__MATERIAL PROVIDED__
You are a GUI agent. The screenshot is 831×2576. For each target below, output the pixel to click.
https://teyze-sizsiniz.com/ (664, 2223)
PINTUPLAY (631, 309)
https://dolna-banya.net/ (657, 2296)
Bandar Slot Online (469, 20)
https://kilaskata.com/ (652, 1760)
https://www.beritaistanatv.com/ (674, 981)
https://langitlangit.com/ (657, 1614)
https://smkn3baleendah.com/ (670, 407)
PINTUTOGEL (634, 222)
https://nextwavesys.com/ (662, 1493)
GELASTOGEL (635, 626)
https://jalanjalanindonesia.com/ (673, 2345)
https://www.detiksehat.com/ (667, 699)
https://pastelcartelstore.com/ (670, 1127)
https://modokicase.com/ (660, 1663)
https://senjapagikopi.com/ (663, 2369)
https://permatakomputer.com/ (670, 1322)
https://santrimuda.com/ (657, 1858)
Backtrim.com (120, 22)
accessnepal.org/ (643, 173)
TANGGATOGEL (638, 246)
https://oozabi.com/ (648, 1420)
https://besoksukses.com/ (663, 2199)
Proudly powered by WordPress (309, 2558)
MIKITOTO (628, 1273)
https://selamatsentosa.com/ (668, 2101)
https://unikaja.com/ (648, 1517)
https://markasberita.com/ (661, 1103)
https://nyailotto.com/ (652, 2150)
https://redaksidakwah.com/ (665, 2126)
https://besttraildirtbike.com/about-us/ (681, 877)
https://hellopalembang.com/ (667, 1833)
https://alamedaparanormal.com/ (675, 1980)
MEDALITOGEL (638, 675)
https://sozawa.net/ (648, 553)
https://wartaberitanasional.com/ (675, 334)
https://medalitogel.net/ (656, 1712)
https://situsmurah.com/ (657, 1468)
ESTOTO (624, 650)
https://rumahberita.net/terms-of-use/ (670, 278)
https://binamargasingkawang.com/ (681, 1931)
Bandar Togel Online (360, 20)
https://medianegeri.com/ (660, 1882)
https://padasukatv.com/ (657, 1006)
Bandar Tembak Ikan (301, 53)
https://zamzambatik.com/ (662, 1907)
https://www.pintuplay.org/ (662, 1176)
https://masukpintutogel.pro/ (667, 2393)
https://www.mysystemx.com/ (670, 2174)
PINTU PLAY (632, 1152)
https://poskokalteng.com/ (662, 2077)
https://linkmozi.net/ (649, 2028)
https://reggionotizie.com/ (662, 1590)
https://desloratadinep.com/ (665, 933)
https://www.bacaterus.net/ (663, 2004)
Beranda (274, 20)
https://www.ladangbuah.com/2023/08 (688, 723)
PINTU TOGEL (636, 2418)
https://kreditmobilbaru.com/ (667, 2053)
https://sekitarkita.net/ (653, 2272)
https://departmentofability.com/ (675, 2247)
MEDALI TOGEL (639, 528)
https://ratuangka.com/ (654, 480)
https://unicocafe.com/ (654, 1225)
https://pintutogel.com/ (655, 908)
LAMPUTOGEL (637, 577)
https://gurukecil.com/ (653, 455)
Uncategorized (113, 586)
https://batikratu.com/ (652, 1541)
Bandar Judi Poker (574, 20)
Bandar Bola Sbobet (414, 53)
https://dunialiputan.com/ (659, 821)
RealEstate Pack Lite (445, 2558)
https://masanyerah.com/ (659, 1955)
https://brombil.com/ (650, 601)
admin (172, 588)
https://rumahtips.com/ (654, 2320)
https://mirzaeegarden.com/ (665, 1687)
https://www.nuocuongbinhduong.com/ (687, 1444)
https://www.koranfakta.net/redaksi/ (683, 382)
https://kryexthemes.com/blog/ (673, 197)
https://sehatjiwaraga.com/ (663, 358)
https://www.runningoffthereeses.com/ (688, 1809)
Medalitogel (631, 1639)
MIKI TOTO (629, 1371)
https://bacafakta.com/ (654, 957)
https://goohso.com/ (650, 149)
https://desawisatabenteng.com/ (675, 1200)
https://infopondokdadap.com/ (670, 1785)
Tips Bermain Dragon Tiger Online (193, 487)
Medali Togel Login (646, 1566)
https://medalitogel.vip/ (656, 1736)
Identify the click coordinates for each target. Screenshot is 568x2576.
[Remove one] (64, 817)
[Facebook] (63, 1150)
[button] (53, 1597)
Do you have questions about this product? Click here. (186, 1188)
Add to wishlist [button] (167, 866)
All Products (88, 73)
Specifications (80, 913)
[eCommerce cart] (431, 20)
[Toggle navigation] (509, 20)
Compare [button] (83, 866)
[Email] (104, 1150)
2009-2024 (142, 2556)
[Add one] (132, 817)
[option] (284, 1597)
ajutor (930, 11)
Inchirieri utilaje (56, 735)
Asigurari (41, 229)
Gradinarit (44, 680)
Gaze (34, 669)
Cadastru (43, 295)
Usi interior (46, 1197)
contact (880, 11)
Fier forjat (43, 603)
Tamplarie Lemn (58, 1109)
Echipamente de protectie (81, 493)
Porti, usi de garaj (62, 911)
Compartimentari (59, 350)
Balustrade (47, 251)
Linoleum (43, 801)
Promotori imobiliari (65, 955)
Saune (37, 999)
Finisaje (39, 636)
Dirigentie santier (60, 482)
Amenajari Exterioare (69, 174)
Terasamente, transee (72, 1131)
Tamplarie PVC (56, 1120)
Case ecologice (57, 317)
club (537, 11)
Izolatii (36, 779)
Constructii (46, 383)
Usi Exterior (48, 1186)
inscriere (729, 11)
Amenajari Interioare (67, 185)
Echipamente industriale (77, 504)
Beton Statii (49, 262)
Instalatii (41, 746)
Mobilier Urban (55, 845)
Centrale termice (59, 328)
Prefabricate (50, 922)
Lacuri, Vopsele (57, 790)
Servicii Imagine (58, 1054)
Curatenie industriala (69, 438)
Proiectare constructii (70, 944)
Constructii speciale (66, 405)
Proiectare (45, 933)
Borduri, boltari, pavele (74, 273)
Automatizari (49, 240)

__WHAT TO DO__
From the entries above, print the lines beginning at the one with "Medalitogel (631, 1639)" and stopping after the one with "All Products (88, 73)", exactly as written and with nothing else.

__TASK OUTPUT__
Medalitogel (631, 1639)
MIKI TOTO (629, 1371)
https://bacafakta.com/ (654, 957)
https://goohso.com/ (650, 149)
https://desawisatabenteng.com/ (675, 1200)
https://infopondokdadap.com/ (670, 1785)
Tips Bermain Dragon Tiger Online (193, 487)
Medali Togel Login (646, 1566)
https://medalitogel.vip/ (656, 1736)
Identify the click coordinates for each target. Screenshot is 568x2576.
[Remove one] (64, 817)
[Facebook] (63, 1150)
[button] (53, 1597)
Do you have questions about this product? Click here. (186, 1188)
Add to wishlist [button] (167, 866)
All Products (88, 73)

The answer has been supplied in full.